Scotland’s ‘Digital Front Door’ to launch this year, says first minister
- 27 January 2025

- First minister for Scotland, John Swinney, has pledged that the country’s ‘Digital Front Door’ platform will launch in 2025
- Swinney also promised that Scotland’s ‘Hospital at Home’ initiative would be expanded to at least 2,000 beds by the end of 2026
- The speech was criticised by the Scottish Conservatives as "a shameful rehash of failed SNP policies"
John Swinney, first minister for Scotland, has pledged that the country’s ‘Digital Front Door’ platform will launch by the end of 2025.
The Scottish government has been working on the app, which will include access to both health and social care data and service, since 2022,
In a speech on improving public services and NHS renewal, at the National Robotarium in Edinburgh on 27 January 2025, Swinney said: “As a much-needed addition to improve patients’ interaction with the NHS, there will be a Scottish health and social care app.
“This Digital Front Door will begin rollout from the end of this year, starting in Lanarkshire, and, over time, it will become an ever more central, ever more important access and management point for care in Scotland”.
The Digital Front Door is intended to allow people to access, self-manage, and contribute to their health and care information online, providing digital notifications, access to personal health information and options for patients to interact with health and social care services.
Swinney’s speech alluded to a digital support model for dermatology and the management of long-term conditions, which would build on “the already successful model of digital support for mental health – a service that saw 74,000 referrals in 2023-24”.
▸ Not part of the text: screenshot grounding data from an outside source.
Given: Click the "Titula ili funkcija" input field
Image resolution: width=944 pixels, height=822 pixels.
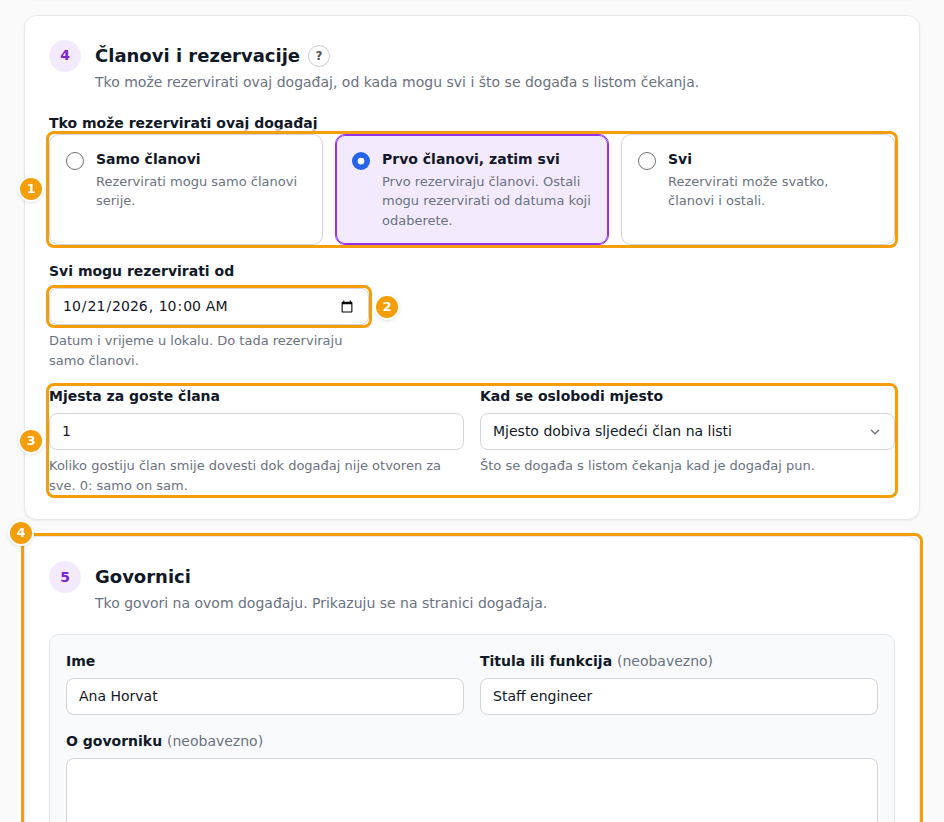Looking at the screenshot, I should pos(678,697).
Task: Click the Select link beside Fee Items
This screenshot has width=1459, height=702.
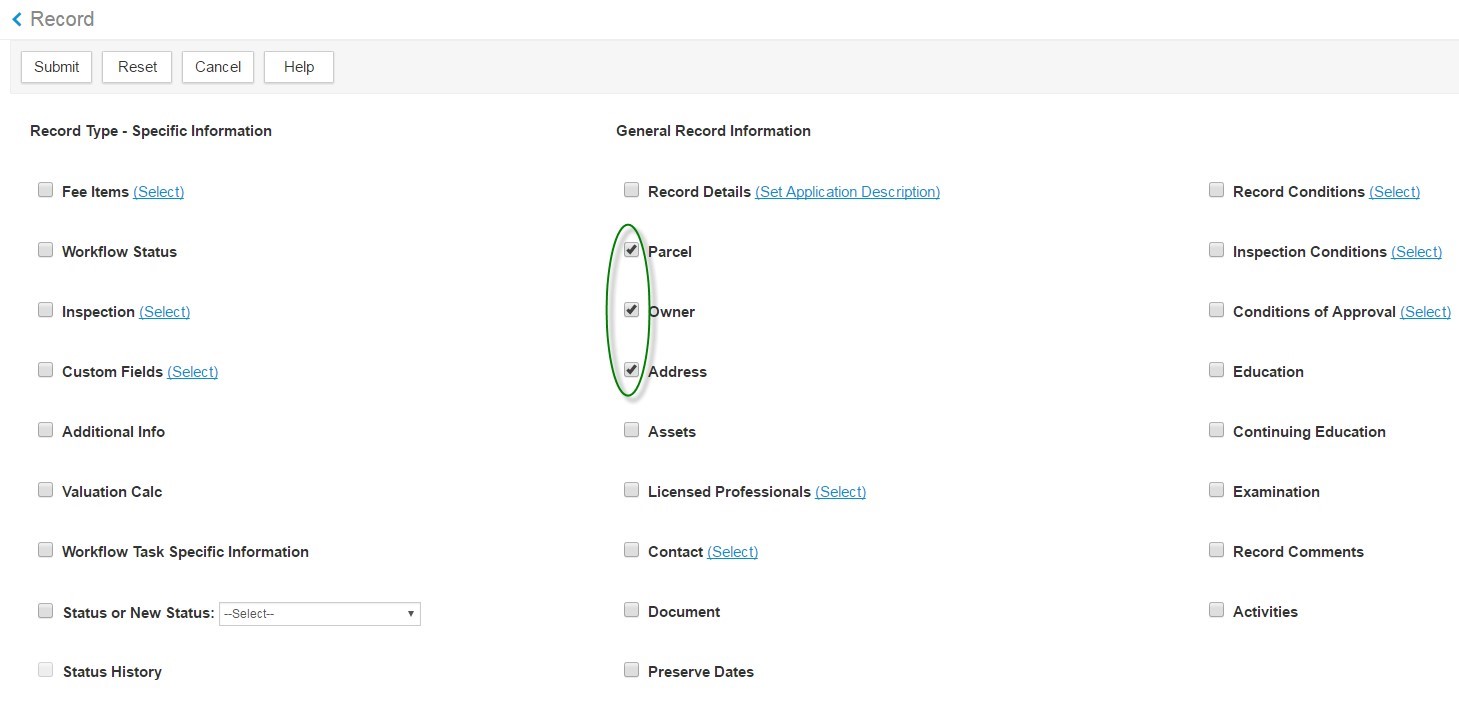Action: 158,192
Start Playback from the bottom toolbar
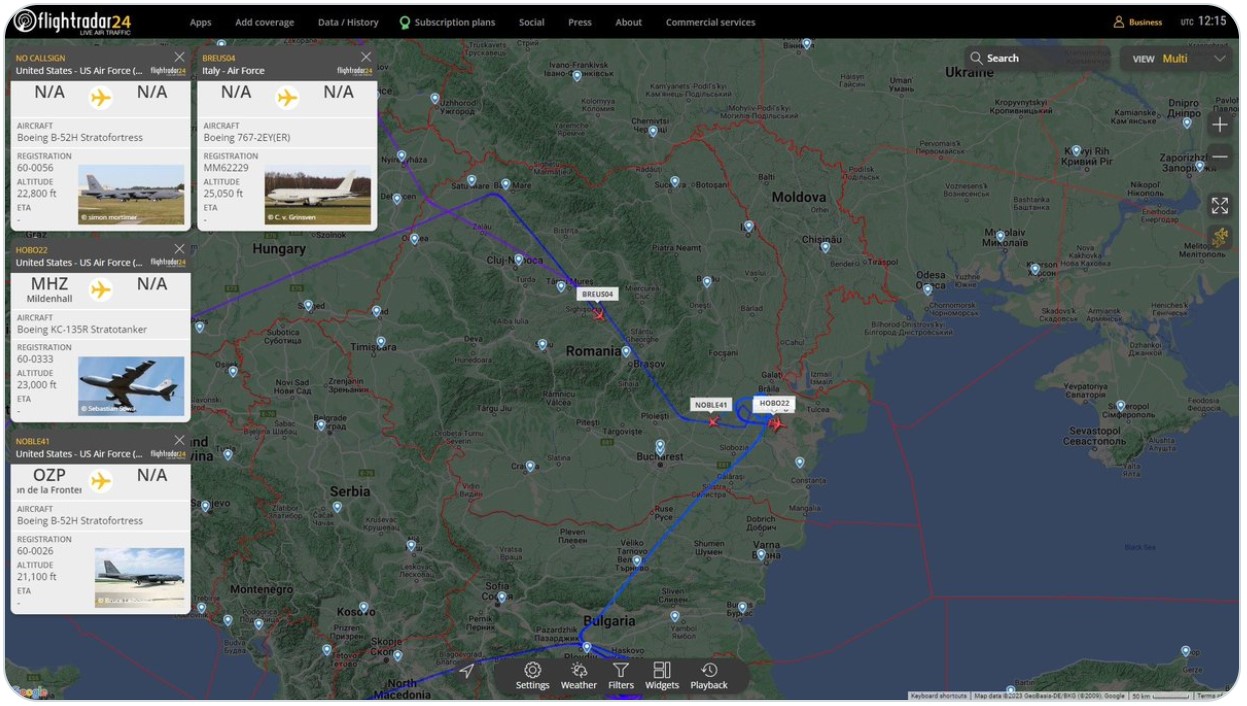 click(x=709, y=676)

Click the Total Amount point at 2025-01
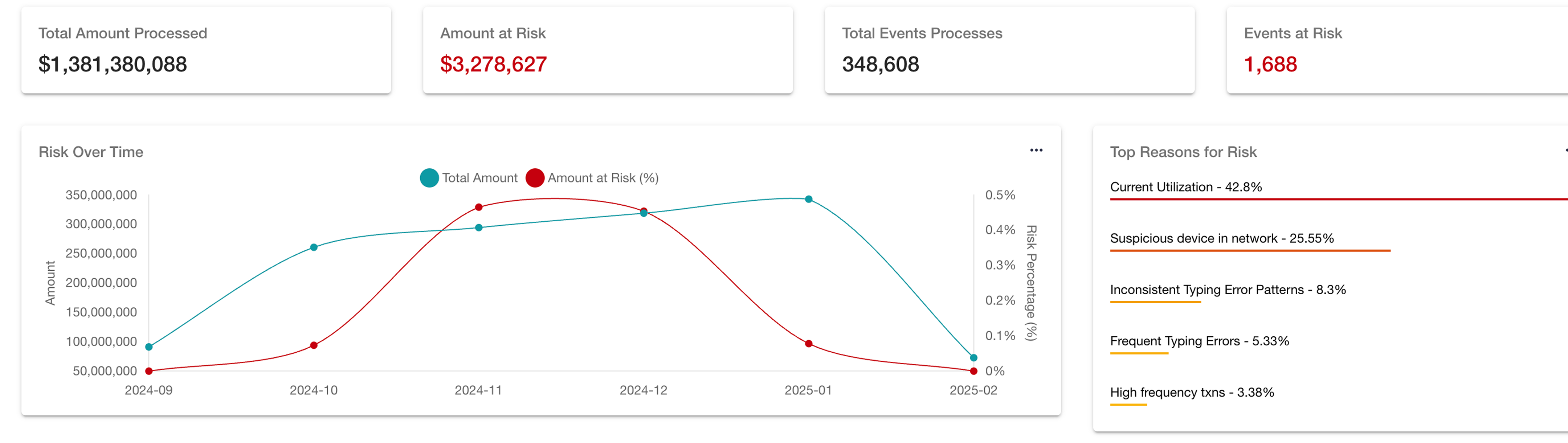click(808, 199)
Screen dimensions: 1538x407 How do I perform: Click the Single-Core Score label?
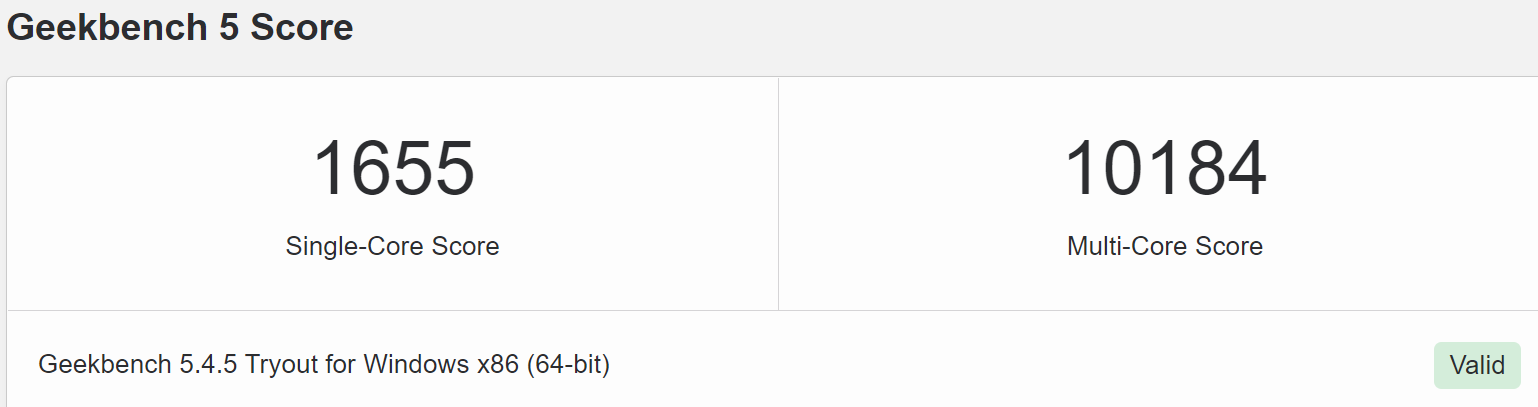coord(392,246)

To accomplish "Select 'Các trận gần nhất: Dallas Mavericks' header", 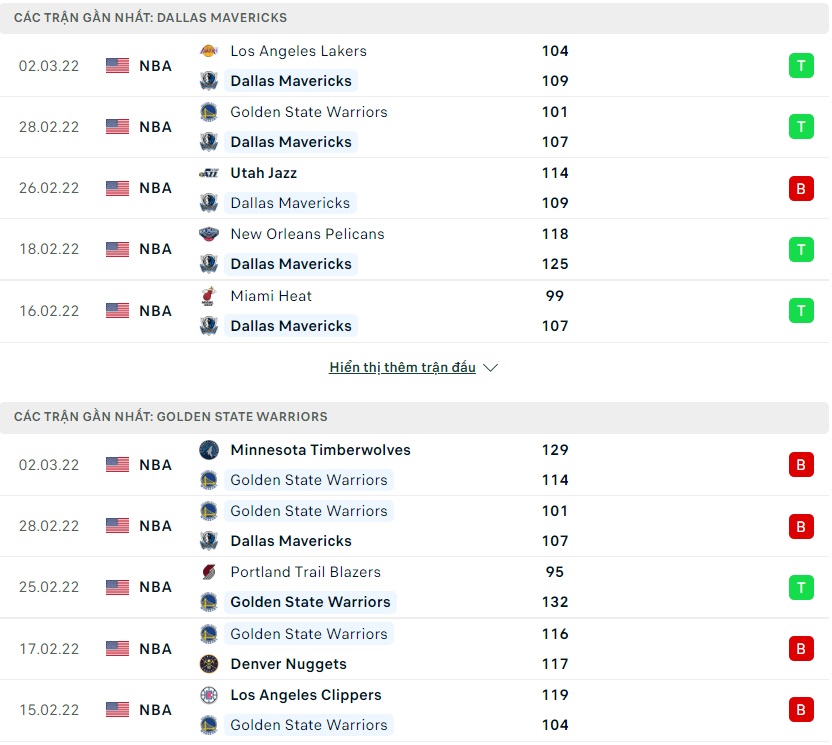I will 150,18.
“This type of care, because it is not dependent on physical attendance, at a specific time, in a specific place, is more flexible.
“It means care can be made to fit better into the lives of those who use the services,” Swinney added.
The first minister also promised that Scotland’s ‘Hospital at Home’ initiative would be expanded to at least 2,000 beds by the end of 2026.
Hospital at Home is a remote care scheme which supports patients to receive acute support treatments and access hospital tests under the care of a consultant from home.
“Without the need for any new bricks and mortar, the effective capacity of every single hospital in Scotland will be expanded.
“Taken together, it is action that will ease acute pressures, reduce delays, cost less to our NHS, and most importantly, help people get better more quickly, more comfortably.
“Quality care for thousands of Scots delivered not simply close to home, but at home,” he said.
Swinney also spoke about the work of the National Robotarium and the potential for robotics to modernise the health service, adding that “achieving the full potential of such innovations requires coordinated action and strategic investment”.
The speech was criticised by opposition party, the Scottish Conservatives, which said that Swinney’s plan did not offer anything new.
Sandesh Gulhane, health spokesman for the Scottish Conservatives, said: “The first minister’s vision is nothing more than a shameful rehash of failed SNP policies and yet more promises that the public won’t trust them to deliver.
“The SNP first announced the ‘digital front door’ back in 2022, but three years on patients are still waiting.”
Scotland’s 2024-25 Programme for Government, published on 4 September 2024, outlined plans for a personalised digital health and care service as part of a five-year plan.